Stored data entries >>

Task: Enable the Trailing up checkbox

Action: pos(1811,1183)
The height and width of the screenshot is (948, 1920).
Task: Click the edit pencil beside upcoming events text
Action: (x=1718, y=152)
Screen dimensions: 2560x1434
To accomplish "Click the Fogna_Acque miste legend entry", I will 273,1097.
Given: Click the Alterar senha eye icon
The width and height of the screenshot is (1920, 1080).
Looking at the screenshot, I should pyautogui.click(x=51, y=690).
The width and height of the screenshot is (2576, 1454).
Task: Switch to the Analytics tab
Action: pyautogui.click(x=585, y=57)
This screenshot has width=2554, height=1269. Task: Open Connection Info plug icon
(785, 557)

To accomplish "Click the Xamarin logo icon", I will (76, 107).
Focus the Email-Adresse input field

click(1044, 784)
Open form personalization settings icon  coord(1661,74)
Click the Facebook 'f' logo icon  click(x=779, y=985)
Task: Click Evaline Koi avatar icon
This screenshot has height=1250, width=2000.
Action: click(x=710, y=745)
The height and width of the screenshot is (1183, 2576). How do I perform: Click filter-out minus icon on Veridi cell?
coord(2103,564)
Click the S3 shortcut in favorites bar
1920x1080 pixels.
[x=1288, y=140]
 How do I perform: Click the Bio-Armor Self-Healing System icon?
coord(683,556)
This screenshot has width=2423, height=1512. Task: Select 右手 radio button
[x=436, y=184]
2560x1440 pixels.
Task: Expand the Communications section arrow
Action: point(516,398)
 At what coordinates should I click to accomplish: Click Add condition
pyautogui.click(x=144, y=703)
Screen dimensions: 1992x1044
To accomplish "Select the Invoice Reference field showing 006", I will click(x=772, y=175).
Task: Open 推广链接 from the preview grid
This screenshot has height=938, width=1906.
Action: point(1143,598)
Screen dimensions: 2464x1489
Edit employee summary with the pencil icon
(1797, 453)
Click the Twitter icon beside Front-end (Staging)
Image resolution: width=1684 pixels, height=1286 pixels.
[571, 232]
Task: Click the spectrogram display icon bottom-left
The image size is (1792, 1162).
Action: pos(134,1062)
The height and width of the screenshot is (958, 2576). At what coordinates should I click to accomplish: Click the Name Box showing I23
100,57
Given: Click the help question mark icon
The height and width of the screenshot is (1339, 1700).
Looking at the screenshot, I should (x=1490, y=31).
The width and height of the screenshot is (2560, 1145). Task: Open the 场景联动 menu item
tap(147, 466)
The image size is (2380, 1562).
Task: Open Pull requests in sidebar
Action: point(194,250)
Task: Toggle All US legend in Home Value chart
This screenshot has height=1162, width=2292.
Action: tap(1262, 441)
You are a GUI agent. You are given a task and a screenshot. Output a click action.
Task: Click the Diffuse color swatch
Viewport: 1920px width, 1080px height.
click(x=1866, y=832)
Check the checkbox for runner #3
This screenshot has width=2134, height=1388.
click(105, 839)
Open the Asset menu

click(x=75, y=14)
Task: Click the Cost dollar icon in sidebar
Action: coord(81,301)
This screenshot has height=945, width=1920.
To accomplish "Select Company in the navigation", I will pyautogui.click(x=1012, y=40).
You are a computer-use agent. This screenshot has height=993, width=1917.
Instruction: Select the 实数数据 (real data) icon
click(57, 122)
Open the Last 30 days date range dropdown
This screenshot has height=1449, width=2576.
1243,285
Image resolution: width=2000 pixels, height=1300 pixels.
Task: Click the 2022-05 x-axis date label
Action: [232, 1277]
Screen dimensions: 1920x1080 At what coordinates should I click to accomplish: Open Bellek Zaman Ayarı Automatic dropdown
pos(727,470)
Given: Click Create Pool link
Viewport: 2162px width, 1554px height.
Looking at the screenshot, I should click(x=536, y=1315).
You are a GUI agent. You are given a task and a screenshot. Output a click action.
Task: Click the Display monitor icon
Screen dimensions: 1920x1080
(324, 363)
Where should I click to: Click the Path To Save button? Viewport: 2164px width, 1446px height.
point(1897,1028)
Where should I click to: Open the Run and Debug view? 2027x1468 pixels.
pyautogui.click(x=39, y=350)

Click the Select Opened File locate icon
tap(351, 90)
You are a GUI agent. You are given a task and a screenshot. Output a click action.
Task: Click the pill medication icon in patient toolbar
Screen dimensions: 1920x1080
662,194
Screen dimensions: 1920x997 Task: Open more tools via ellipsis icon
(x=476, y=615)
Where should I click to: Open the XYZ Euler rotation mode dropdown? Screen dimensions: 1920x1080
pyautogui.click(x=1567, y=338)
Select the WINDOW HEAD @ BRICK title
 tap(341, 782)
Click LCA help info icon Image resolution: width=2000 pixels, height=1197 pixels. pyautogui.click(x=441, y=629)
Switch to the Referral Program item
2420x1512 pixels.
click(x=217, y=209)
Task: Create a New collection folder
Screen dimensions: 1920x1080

WHAT YOU HAVE TO DO >>
Once you have read the records above, write them out again exactly.

OUTPUT FOR THIS EXERCISE >>
Task: Enable the Trailing up checkbox

Action: pos(1811,1183)
The height and width of the screenshot is (948, 1920).
Task: Click the edit pencil beside upcoming events text
Action: (x=1718, y=152)
Screen dimensions: 2560x1434
To accomplish "Click the Fogna_Acque miste legend entry", I will 273,1097.
Given: Click the Alterar senha eye icon
The width and height of the screenshot is (1920, 1080).
Looking at the screenshot, I should pyautogui.click(x=51, y=690).
The width and height of the screenshot is (2576, 1454).
Task: Switch to the Analytics tab
Action: pyautogui.click(x=585, y=57)
This screenshot has width=2554, height=1269. Task: Open Connection Info plug icon
(785, 557)

To accomplish "Click the Xamarin logo icon", I will (76, 107).
Focus the Email-Adresse input field

click(1044, 784)
Open form personalization settings icon  coord(1661,74)
Click the Facebook 'f' logo icon  click(x=779, y=985)
Task: Click Evaline Koi avatar icon
This screenshot has height=1250, width=2000.
Action: click(x=710, y=745)
The height and width of the screenshot is (1183, 2576). How do I perform: Click filter-out minus icon on Veridi cell?
coord(2103,564)
Click the S3 shortcut in favorites bar
1920x1080 pixels.
[x=1288, y=140]
 How do I perform: Click the Bio-Armor Self-Healing System icon?
coord(683,556)
This screenshot has width=2423, height=1512. Task: Select 右手 radio button
[x=436, y=184]
2560x1440 pixels.
Task: Expand the Communications section arrow
Action: point(516,398)
 At what coordinates should I click to accomplish: Click Add condition
pyautogui.click(x=144, y=703)
Screen dimensions: 1992x1044
To accomplish "Select the Invoice Reference field showing 006", I will click(x=772, y=175).
Task: Open 推广链接 from the preview grid
This screenshot has height=938, width=1906.
Action: point(1143,598)
Screen dimensions: 2464x1489
Edit employee summary with the pencil icon
(1797, 453)
Click the Twitter icon beside Front-end (Staging)
Image resolution: width=1684 pixels, height=1286 pixels.
[571, 232]
Task: Click the spectrogram display icon bottom-left
The image size is (1792, 1162).
Action: pos(134,1062)
The height and width of the screenshot is (958, 2576). At what coordinates should I click to accomplish: Click the Name Box showing I23
100,57
Given: Click the help question mark icon
The height and width of the screenshot is (1339, 1700).
Looking at the screenshot, I should (x=1490, y=31).
The width and height of the screenshot is (2560, 1145). Task: Open the 场景联动 menu item
tap(147, 466)
The image size is (2380, 1562).
Task: Open Pull requests in sidebar
Action: point(194,250)
Task: Toggle All US legend in Home Value chart
This screenshot has height=1162, width=2292.
Action: tap(1262, 441)
You are a GUI agent. You are given a task and a screenshot. Output a click action.
Task: Click the Diffuse color swatch
Viewport: 1920px width, 1080px height.
click(x=1866, y=832)
Check the checkbox for runner #3
This screenshot has width=2134, height=1388.
click(105, 839)
Open the Asset menu

click(x=75, y=14)
Task: Click the Cost dollar icon in sidebar
Action: coord(81,301)
This screenshot has height=945, width=1920.
To accomplish "Select Company in the navigation", I will pyautogui.click(x=1012, y=40).
You are a computer-use agent. This screenshot has height=993, width=1917.
Instruction: Select the 实数数据 (real data) icon
click(57, 122)
Open the Last 30 days date range dropdown
This screenshot has height=1449, width=2576.
1243,285
Image resolution: width=2000 pixels, height=1300 pixels.
Task: Click the 2022-05 x-axis date label
Action: [232, 1277]
Screen dimensions: 1920x1080 At what coordinates should I click to accomplish: Open Bellek Zaman Ayarı Automatic dropdown
pos(727,470)
Given: Click Create Pool link
Viewport: 2162px width, 1554px height.
Looking at the screenshot, I should click(x=536, y=1315).
You are a GUI agent. You are given a task and a screenshot. Output a click action.
Task: Click the Display monitor icon
Screen dimensions: 1920x1080
(324, 363)
Where should I click to: Click the Path To Save button? Viewport: 2164px width, 1446px height.
point(1897,1028)
Where should I click to: Open the Run and Debug view? 2027x1468 pixels.
pyautogui.click(x=39, y=350)

Click the Select Opened File locate icon
tap(351, 90)
You are a GUI agent. You are given a task and a screenshot. Output a click action.
Task: Click the pill medication icon in patient toolbar
Screen dimensions: 1920x1080
662,194
Screen dimensions: 1920x997 Task: Open more tools via ellipsis icon
(x=476, y=615)
Where should I click to: Open the XYZ Euler rotation mode dropdown? Screen dimensions: 1920x1080
pyautogui.click(x=1567, y=338)
Select the WINDOW HEAD @ BRICK title
 tap(341, 782)
Click LCA help info icon Image resolution: width=2000 pixels, height=1197 pixels. pyautogui.click(x=441, y=629)
Switch to the Referral Program item
2420x1512 pixels.
click(x=217, y=209)
Task: Create a New collection folder
Screen dimensions: 1920x1080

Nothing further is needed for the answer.